Когда Корнуоллис вошел в Принстон — «весь в поту, сломя голову, отдуваясь, пыхтя и ругаясь, как ненормальный», насмешничал Генри Нокс, — Континентальная армия уже час как ушла оттуда. Проделав еще 15 миль на север, солдаты добрались к вечеру до Сомерсет-Корт-Хауса и, повалившись на соломенные тюфяки, немедленно заснули как убитые.

После двух побед подряд дела приняли совсем другой оборот. «Я думаю, что последние невзгоды выявили все скрытые дарования нашего главнокомандующего», — писала Абигейл Адамс своей подруге Мёрси Отис Уоррен и цитировала английского поэта Эдварда Янга: «В годину бедствий ждет героя слава». «Если в его образе и есть темные места, они подобны пятнам на солнце: их можно различить лишь в увеличительное стекло телескопа, — захлебываясь от восторга, уверял „Пенсильвания джорнал“. — Если бы Вашингтон родился во времена идолопоклонников, ему бы поклонялись, как божеству».

АМЕРИКАНСКИЙ ФАБИЙ

Вашингтон отвел свою поредевшую армию на зимние квартиры в относительно безопасные, холмистые и лесистые окрестности деревушки Морристаун в Нью-Джерси, в 25 милях от Нью-Йорка. Оттуда он нападал на британские обозы, всячески донимая врага. Английские фуражиры, посланные из Нью-Йорка в Нью-Джерси, неизменно натыкались на отряды ополченцев, уводивших лошадей и скот в расположение американской армии, так что за каждую вязанку хвороста, клок сена или мешок овса приходилось сражаться.

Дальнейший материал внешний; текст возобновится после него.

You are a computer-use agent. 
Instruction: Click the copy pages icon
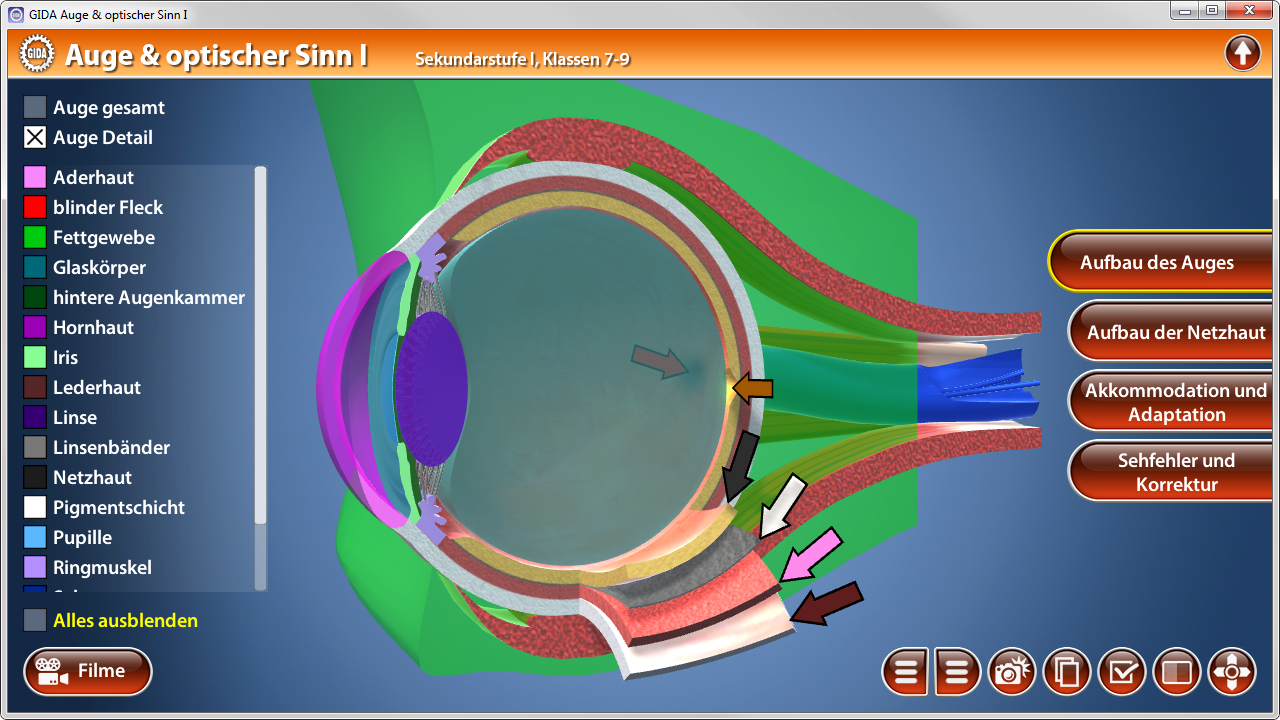coord(1067,672)
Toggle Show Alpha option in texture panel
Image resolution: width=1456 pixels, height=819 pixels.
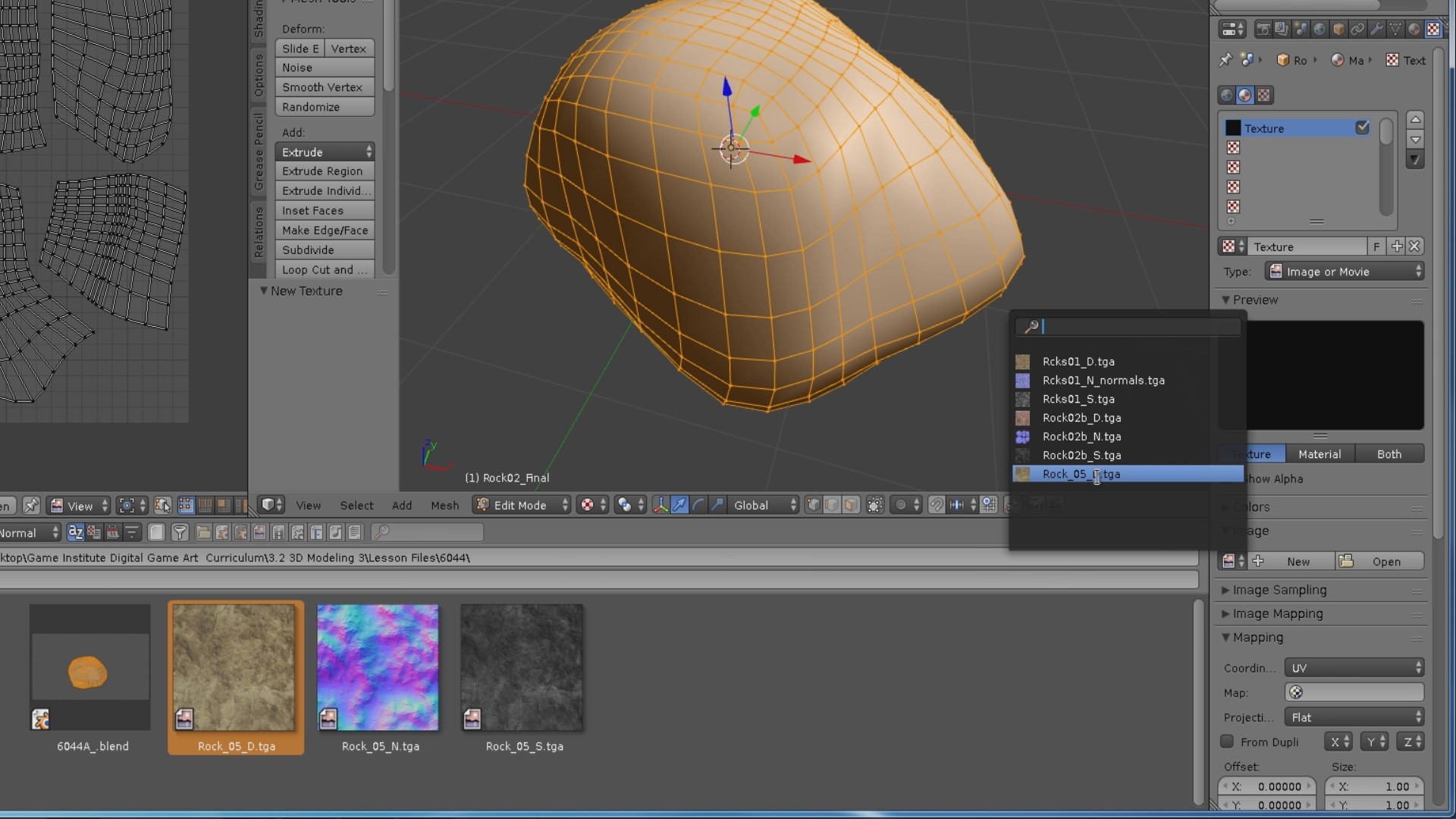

Члены Конгресса, люди состоятельные и по большей части крупные землевладельцы, требовали, чтобы Вашингтон защитил их поместья, однако не спешили выделять деньги на армию. В частных беседах генерала уподобляли древнеримскому полководцу Квинту Фабию Максиму, прозванному Кунктатором (Медлителем), но он не обращал на это внимания: «Они далеко и думают, что надо только сказать: „Вперед! Быстрей!“ — и всё само сделается». А ведь его собственная армия, писал он 22 января Джеки Кастису, «сегодня здесь, а завтра ушла — без объяснения причин и даже не сказавшись». Любая случайность могла оказаться роковой: 8 января Вашингтон поблагодарил пенсильванский Совет безопасности, известивший его о грядущем солнечном затмении; непредупрежденные солдаты могли бы истолковать его как дурной «знак свыше».